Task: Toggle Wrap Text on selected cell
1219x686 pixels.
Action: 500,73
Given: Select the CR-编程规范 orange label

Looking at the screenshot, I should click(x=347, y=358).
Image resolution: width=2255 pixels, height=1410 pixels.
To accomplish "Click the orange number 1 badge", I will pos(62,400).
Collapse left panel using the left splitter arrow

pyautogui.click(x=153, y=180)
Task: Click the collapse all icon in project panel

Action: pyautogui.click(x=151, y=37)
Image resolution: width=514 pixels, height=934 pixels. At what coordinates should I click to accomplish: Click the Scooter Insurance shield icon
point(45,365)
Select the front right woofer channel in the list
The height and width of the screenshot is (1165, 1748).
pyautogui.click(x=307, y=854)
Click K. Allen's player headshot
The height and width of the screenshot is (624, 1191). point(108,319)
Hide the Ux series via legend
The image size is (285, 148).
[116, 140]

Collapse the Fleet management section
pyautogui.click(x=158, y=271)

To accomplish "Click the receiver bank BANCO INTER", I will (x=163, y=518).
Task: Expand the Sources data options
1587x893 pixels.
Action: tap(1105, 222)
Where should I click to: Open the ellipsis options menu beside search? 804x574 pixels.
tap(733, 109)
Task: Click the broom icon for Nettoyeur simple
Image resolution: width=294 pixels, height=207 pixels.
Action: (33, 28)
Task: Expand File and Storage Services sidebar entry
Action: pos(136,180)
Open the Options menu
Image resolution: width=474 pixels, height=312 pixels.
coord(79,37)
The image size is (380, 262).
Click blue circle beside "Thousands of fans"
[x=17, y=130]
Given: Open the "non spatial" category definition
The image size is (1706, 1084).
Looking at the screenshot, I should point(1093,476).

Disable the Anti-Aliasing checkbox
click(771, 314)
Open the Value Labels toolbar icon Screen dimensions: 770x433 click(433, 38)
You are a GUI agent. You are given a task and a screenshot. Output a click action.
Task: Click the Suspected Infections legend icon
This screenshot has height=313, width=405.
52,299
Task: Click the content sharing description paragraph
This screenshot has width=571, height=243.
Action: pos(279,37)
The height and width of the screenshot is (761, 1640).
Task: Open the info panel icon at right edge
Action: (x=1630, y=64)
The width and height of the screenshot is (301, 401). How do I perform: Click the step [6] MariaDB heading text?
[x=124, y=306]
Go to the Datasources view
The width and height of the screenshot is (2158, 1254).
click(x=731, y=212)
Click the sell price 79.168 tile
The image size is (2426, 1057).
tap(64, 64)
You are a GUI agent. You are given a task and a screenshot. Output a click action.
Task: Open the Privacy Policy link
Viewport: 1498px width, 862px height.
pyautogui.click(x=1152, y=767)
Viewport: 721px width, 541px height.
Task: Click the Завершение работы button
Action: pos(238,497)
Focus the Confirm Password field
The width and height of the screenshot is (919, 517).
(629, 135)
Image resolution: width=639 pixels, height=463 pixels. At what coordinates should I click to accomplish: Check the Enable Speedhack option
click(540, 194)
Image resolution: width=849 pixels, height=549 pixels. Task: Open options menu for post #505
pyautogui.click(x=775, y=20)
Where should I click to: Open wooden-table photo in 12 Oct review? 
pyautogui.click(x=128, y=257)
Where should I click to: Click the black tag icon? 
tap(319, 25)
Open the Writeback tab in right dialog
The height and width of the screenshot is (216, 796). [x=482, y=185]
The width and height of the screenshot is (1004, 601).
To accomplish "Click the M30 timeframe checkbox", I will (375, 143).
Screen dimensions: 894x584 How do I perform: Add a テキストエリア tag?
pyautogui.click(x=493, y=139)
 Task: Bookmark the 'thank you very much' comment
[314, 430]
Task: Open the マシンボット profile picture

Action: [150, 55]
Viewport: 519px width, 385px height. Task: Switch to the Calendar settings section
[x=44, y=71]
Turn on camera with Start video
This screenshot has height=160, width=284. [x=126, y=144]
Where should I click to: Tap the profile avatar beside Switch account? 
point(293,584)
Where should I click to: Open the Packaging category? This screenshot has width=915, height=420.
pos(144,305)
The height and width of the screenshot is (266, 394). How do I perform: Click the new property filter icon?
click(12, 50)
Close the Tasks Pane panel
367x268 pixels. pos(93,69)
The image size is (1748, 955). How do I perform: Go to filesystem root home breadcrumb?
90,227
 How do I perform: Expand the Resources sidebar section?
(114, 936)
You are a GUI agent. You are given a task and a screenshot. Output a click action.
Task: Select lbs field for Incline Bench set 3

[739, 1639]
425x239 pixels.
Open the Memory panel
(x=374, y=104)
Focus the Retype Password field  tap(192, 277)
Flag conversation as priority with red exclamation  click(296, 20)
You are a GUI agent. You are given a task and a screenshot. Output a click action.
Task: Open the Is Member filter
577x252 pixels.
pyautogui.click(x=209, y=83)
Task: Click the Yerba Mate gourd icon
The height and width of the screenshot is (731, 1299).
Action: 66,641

════

**Requirement**
Please retype the records word for word, starting at the line that contains "Select the front" and ending at the line that contains "tap(733, 109)", with both of those lines included.

**Solution**
Select the front right woofer channel in the list
The height and width of the screenshot is (1165, 1748).
pyautogui.click(x=307, y=854)
Click K. Allen's player headshot
The height and width of the screenshot is (624, 1191). point(108,319)
Hide the Ux series via legend
The image size is (285, 148).
[116, 140]

Collapse the Fleet management section
pyautogui.click(x=158, y=271)

To accomplish "Click the receiver bank BANCO INTER", I will (x=163, y=518).
Task: Expand the Sources data options
1587x893 pixels.
Action: tap(1105, 222)
Where should I click to: Open the ellipsis options menu beside search? 804x574 pixels.
tap(733, 109)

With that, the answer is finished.